Saved entries:
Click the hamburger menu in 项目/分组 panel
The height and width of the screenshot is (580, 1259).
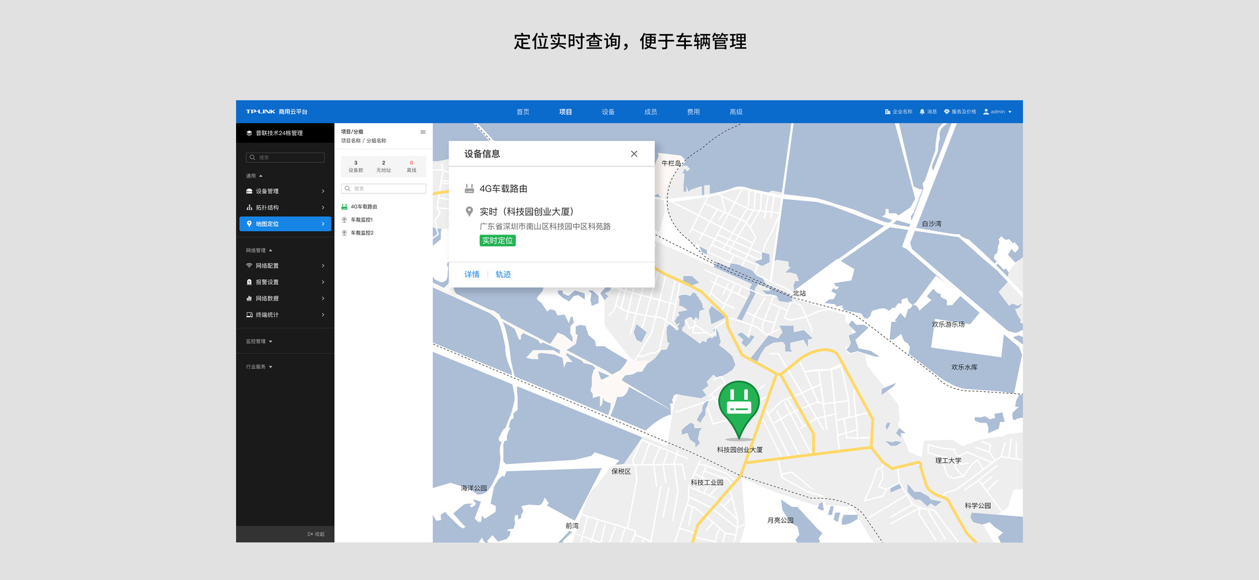pos(423,132)
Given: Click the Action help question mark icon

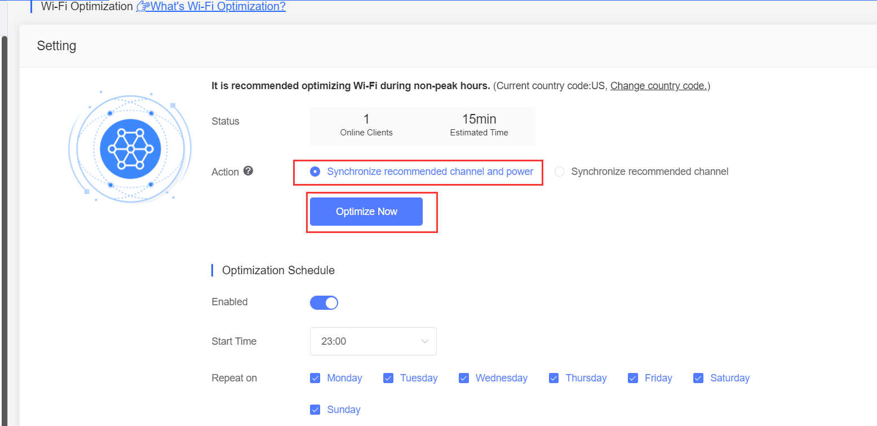Looking at the screenshot, I should tap(248, 171).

▶ _Task directions_
Print the data above exactly, minus pictures.

▶ _Expected answer_
Click the hamburger menu in 项目/分组 panel
The height and width of the screenshot is (580, 1259).
pos(423,132)
Given: Click the Action help question mark icon

Looking at the screenshot, I should tap(248, 171).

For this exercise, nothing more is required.